_Saved data entries_
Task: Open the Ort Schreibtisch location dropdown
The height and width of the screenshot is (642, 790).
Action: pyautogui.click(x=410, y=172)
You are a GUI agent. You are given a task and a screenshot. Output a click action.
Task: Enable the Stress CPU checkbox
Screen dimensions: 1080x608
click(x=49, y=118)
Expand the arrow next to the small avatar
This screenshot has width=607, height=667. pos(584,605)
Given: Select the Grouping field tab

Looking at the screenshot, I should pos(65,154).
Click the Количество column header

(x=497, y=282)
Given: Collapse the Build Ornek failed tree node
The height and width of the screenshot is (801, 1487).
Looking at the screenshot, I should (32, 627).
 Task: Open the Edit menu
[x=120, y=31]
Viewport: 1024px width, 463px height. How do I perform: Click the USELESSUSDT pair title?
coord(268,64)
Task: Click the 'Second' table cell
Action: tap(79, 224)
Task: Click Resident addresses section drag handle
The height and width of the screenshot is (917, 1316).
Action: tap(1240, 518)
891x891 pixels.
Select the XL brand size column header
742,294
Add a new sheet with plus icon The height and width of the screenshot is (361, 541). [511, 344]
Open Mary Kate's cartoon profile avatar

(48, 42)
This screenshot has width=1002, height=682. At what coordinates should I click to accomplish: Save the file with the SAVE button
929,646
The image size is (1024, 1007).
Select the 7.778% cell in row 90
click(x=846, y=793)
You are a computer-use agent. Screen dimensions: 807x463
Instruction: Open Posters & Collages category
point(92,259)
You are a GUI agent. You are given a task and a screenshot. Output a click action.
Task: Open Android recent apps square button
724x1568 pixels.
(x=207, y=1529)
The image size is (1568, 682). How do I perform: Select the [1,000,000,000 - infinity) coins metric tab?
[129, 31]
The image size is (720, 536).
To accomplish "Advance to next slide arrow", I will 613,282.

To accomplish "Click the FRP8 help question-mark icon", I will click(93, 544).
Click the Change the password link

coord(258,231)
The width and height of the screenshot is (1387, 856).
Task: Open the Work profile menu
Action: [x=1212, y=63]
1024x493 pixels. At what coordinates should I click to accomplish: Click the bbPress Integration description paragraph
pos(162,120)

_WHAT THE TASK REQUIRES_
Could you please copy the lines above exactly, beginning at the first and ending at the line that contains "Task: Enable the Stress CPU checkbox"?

_RESPONSE TO THIS TASK_
Task: Open the Ort Schreibtisch location dropdown
The height and width of the screenshot is (642, 790).
Action: pyautogui.click(x=410, y=172)
You are a GUI agent. You are given a task and a screenshot. Output a click action.
Task: Enable the Stress CPU checkbox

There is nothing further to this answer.